§ **PROBLEM TO WORK ON**: Where does the string "scrollbar" occur in the records below? Copy every line that holds it.

== == ==

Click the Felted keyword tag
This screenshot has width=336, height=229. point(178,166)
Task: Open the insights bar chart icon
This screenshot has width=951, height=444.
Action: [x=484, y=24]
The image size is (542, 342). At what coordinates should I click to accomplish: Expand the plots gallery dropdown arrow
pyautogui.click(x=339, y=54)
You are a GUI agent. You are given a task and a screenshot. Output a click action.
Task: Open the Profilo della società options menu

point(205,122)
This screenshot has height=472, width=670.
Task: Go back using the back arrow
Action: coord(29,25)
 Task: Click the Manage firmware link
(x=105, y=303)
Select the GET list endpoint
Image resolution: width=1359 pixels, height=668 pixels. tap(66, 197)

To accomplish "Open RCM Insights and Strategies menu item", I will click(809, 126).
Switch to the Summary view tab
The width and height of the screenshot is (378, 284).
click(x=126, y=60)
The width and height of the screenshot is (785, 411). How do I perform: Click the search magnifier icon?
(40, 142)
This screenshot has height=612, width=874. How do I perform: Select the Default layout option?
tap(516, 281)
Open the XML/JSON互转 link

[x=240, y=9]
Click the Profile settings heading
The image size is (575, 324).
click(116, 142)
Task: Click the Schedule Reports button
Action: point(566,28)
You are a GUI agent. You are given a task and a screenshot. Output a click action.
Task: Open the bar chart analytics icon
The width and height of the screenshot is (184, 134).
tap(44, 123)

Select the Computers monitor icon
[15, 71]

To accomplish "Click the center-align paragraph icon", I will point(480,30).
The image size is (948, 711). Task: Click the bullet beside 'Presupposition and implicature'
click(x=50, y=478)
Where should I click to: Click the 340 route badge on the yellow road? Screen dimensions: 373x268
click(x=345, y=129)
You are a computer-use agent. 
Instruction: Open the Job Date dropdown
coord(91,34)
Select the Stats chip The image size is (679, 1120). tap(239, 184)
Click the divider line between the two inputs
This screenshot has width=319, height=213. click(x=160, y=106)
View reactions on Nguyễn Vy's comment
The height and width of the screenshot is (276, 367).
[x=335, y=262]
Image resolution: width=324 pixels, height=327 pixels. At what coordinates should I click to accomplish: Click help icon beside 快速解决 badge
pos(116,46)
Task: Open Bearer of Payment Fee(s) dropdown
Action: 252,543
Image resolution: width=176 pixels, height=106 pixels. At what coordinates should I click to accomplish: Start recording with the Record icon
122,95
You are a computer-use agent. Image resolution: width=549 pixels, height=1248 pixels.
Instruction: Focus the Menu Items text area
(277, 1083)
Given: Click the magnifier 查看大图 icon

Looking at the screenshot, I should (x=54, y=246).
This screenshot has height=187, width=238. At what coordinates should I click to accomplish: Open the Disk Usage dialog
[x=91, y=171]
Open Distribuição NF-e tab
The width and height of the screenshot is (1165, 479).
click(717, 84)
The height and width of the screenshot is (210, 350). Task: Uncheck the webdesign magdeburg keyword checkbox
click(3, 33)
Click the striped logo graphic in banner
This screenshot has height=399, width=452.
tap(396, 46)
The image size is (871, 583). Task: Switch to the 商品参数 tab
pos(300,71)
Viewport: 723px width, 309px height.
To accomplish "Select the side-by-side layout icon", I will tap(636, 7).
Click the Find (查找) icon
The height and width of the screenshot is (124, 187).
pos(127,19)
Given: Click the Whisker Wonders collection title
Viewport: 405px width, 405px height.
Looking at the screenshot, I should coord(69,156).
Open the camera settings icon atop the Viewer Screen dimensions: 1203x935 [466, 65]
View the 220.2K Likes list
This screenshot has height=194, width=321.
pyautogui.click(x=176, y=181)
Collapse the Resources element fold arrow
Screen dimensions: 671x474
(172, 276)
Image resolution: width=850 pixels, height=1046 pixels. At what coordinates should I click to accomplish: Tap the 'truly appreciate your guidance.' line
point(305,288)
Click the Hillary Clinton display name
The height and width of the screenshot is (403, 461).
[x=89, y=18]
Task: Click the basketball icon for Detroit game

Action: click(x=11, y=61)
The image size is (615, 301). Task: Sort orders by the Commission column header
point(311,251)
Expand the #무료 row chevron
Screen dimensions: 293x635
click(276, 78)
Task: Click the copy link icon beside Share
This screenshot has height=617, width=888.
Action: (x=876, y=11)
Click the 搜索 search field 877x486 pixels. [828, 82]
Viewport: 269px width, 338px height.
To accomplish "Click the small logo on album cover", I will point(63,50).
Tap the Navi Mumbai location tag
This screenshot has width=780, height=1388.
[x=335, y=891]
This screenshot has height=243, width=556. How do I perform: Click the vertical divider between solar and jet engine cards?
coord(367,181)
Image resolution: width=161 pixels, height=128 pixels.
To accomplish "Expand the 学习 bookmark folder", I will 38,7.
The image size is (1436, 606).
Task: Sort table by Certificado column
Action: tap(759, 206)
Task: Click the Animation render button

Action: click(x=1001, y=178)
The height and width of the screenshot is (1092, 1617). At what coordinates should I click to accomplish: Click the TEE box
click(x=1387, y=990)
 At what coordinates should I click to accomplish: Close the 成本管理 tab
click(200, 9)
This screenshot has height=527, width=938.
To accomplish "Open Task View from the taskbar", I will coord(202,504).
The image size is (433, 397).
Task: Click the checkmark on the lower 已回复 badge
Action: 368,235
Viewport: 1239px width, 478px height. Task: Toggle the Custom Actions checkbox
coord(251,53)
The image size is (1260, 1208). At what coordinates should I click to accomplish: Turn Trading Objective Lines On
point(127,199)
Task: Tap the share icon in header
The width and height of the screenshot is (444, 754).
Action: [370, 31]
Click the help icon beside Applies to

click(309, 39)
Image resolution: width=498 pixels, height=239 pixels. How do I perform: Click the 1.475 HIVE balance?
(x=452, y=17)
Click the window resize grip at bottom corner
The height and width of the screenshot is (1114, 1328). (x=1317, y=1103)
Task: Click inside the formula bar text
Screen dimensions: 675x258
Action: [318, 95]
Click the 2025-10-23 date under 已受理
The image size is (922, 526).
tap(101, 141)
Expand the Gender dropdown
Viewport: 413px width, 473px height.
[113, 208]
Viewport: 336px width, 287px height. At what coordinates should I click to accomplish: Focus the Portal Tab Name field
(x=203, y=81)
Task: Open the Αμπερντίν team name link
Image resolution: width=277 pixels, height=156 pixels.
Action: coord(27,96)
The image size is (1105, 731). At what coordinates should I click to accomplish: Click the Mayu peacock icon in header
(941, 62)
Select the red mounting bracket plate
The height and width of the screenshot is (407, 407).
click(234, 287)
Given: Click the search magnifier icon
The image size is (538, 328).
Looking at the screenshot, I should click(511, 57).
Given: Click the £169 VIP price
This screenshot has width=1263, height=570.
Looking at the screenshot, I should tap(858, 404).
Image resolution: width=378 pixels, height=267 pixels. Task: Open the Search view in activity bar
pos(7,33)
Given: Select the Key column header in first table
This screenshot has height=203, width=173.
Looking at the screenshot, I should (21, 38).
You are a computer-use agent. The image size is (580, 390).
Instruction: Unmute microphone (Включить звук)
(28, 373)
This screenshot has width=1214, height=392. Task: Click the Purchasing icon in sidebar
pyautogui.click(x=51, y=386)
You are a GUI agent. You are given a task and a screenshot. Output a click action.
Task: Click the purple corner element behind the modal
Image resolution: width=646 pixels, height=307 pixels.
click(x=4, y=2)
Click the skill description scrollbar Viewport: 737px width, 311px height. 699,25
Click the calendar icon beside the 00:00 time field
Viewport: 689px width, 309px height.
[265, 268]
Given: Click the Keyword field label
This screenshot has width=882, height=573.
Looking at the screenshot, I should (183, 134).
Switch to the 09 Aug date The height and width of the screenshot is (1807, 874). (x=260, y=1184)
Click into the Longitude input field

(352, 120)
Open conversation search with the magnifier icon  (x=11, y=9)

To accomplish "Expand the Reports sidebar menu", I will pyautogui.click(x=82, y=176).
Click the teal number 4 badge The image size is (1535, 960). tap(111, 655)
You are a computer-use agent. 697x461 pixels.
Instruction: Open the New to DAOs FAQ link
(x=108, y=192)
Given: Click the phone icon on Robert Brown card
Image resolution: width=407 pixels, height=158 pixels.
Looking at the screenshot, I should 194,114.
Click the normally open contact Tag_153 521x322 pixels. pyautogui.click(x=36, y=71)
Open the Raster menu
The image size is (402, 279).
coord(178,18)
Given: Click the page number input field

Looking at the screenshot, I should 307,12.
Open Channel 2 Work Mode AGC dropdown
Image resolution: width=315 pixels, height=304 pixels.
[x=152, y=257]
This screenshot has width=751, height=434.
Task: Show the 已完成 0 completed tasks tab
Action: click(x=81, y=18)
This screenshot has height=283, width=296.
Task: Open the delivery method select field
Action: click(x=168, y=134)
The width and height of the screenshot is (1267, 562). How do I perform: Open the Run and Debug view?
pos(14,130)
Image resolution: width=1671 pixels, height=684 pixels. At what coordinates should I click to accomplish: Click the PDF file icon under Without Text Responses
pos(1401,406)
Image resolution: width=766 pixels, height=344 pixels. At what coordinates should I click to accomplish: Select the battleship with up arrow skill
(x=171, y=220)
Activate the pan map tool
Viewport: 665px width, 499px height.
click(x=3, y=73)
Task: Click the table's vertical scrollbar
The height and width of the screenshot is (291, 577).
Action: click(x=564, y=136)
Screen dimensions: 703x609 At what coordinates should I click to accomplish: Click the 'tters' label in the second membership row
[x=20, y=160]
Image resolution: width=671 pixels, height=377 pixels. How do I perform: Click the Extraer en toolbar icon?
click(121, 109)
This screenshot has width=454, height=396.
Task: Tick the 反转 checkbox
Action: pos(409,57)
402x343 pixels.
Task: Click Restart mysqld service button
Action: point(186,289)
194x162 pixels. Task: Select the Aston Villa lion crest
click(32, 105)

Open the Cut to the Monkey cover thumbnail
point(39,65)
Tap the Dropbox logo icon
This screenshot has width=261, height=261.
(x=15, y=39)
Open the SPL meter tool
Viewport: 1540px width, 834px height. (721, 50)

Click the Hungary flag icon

== == ==

§ **SOLUTION BELOW**:
Click the skill description scrollbar Viewport: 737px width, 311px height. 699,25
Task: Click the table's vertical scrollbar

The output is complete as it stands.